* [Page]

A MYSTERIOUS triangular craft zipped across the sky over a military base and, as astonished Ministry of Defence police looked on, aimed a search light at the ground below.
The incredible sighting above Cosford RAF Base in Shropshire on March 31, 1993, was one of hundreds reported across the UK by members of the public, police officers and military personnel over a two day period.
Thirty years on the Cosford Incident, as it came to be known, remains unexplained.
For Nick Pope, then head of the MoD’s UFO research programme, it proved an intriguing mystery.
He tells The Sun there was a “spooky postscript” that linked the sightings to similar events in Belgium.
“There was a wave of sightings over a period of about six hours on March 30th and 31st, 1993, involving a vast triangular shaped craft that was capable of moving from very slow speeds of 30-40mph to high Mach speeds in an instant,” he recalls.
“At that acceleration, the G forces would kill a human pilot, and yet there was no sonic boom reported.
“Some of the witnesses heard an unpleasant, low frequency humming sound that they could feel as well as hear.
“One witness saw it fire a narrow beam of light down at the ground, tracking backwards and forwards as if it was looking for something.
“A small cluster of sightings at 1.10am turned out to be a Russian rocket re-entering the Earth's atmosphere, but that would only result in a high altitude firework display, so there was something else going on.
8 A huge triangular shaped UFO over Belgium (pictured) bore resemblance to that spotted over Cosford RAF base “We investigated and drew a complete blank.
“All the time I was doing my investigation, there was something niggling away at the back of my mind that I couldn't put my finger on. I knew I was missing something.

* [Supplied material]
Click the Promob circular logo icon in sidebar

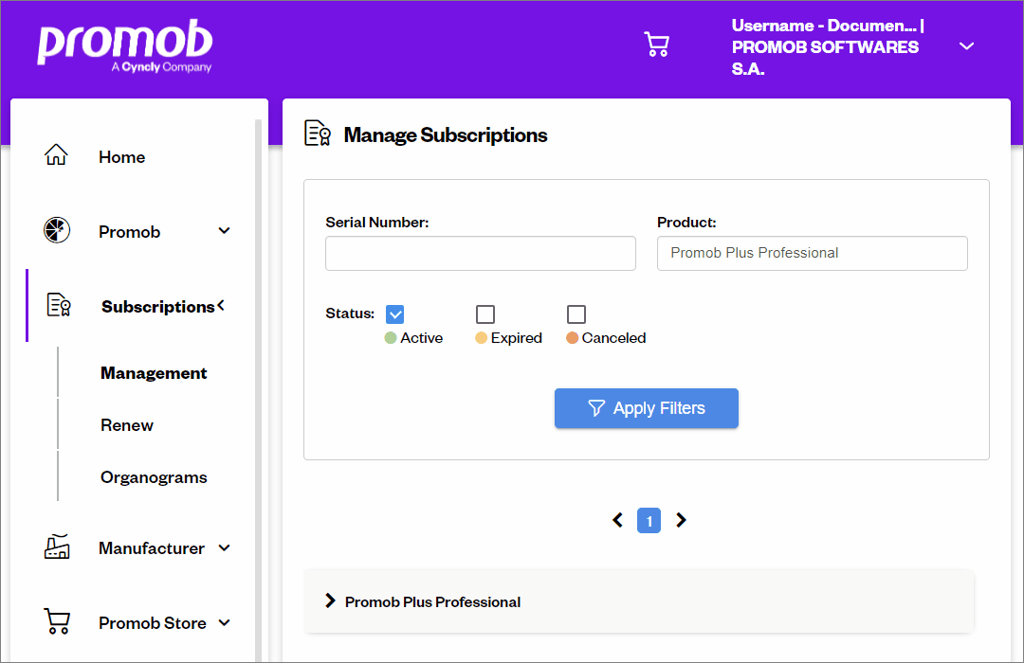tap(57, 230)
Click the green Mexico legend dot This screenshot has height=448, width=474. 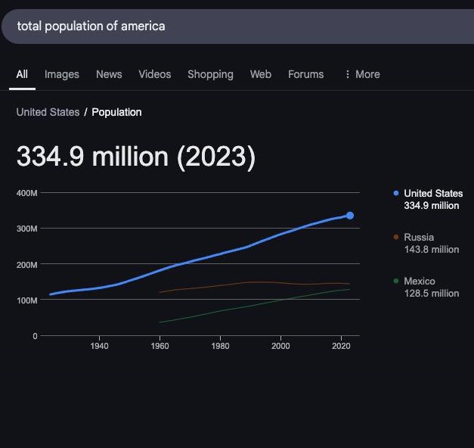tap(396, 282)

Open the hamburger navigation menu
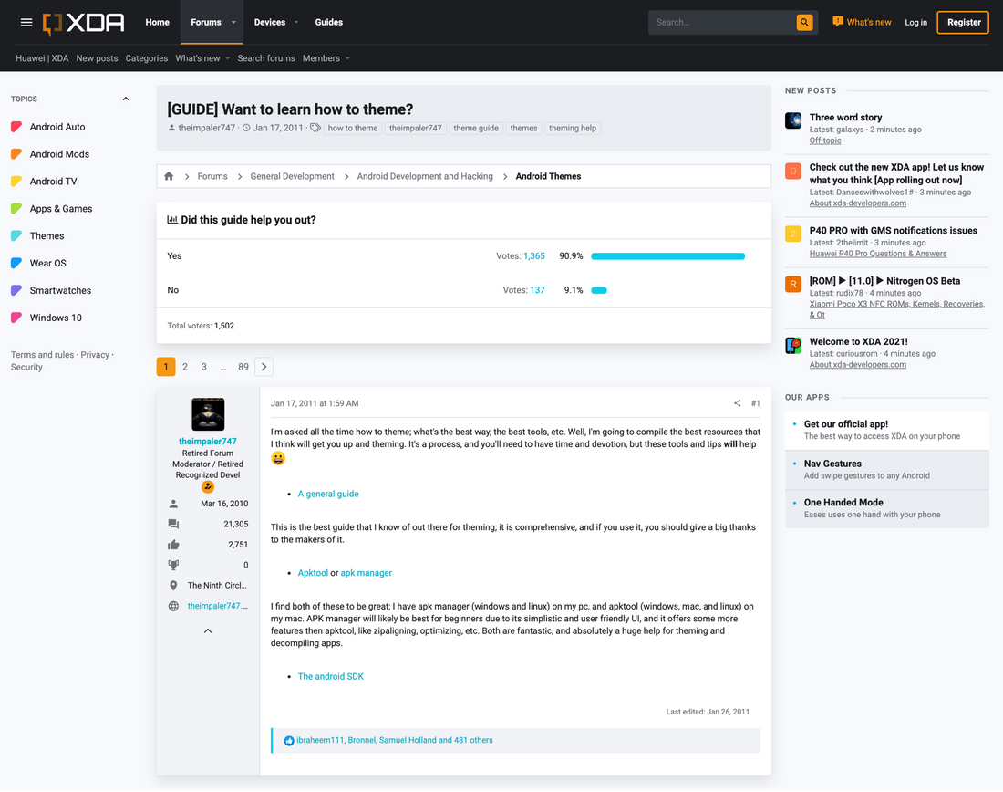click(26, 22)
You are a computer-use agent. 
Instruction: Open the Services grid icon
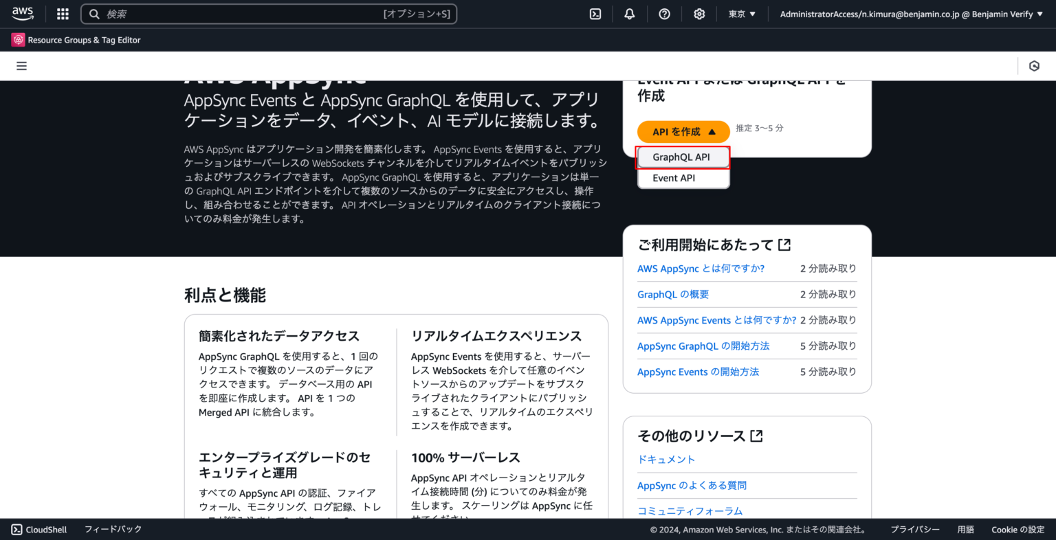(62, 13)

* [Brief 1]
In the article about the Cosford Incident, what post did Nick Pope hold at the time of the sightings?
* [Brief 2]
According to the article about the Cosford Incident, which groups of people reported the sightings across the UK?
* [Brief 3]
Carry on the article about the Cosford Incident, starting right after its final sentence.

* [Written reply 1]
He was head of the MoD's UFO research programme.

* [Written reply 2]
Members of the public, police officers, and military personnel.

* [Written reply 3]
“Weeks later, a light bulb went off and I realised it’s the date. On March 30 and 31, three years earlier, there was a wave of sightings, again of a huge triangular shaped UFO over Belgium.
“The Belgians scrambled two F16 fighters to try and intercept this thing, which the airborne radar locked onto, but the UFO kept breaking the lock. It was playing cat and mouse with them.”
'More than coincidence' The Chief of Staff of the Belgian Air Force, General Wilfried de Brouwer, personally investigated the UFO and ruled out stealth aircraft from other military powers, including the US.
“The official position of the Belgian government is that these sightings remained unknown,” says Nick.
“The unofficial postscript was ‘thank goodness they were friendly, because if they hadn't been there was nothing we could have done’.”
Nick believes the matching dates are more than coincidental.
“Every now and then the phenomenon of UFOs does that to you,” he says. “It's almost like it’s toying with you.”
The unofficial postscript was ‘thank goodness they were friendly, because if they hadn't been there was nothing we could have done’
As well as being taken seriously by the UK intelligence departments, Nick believes the sightings would have been among the global incidents that were investigated by the Pentagon’s Advanced Aerospace Threat Identification Programme (AATIP).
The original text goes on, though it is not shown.